**ABOUT THIS EXERCISE:**
Which lines of the records below contain the word "will"? Report each of them in full.

**DATA TO PROCESS:**
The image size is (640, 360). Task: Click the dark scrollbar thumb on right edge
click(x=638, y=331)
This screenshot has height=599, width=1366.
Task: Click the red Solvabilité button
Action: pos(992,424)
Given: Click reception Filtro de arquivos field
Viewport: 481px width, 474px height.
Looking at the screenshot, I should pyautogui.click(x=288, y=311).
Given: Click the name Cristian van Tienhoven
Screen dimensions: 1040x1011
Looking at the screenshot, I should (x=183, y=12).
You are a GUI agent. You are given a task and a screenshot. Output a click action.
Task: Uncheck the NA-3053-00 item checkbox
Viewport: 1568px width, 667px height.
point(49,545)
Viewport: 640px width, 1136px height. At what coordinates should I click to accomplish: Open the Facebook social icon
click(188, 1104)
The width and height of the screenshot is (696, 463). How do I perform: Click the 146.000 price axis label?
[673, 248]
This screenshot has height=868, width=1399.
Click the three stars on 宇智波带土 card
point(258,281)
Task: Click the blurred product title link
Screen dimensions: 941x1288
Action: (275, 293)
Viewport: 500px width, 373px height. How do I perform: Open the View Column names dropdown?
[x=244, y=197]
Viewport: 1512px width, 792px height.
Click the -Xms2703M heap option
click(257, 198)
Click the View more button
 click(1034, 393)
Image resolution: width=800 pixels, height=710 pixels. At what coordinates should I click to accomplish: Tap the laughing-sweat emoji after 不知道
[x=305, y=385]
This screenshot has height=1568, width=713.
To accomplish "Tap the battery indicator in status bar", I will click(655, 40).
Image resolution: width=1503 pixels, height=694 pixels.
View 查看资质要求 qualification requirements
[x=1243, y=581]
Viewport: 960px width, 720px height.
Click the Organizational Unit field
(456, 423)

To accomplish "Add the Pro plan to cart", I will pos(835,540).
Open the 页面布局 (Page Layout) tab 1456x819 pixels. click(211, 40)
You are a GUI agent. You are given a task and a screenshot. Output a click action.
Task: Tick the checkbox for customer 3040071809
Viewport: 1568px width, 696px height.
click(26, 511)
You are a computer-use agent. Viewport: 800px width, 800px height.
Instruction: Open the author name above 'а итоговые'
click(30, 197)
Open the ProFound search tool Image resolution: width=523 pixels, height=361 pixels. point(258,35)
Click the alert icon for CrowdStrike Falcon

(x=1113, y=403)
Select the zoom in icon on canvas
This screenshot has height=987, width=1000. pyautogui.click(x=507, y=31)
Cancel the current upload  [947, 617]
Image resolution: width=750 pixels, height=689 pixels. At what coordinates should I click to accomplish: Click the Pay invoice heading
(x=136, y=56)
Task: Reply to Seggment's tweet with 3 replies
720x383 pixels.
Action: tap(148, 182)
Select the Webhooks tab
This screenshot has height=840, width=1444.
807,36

**WRITTEN SOLUTION:**
To accomplish "Tap the battery indicator in status bar", I will click(655, 40).
To accomplish "Add the Pro plan to cart", I will pos(835,540).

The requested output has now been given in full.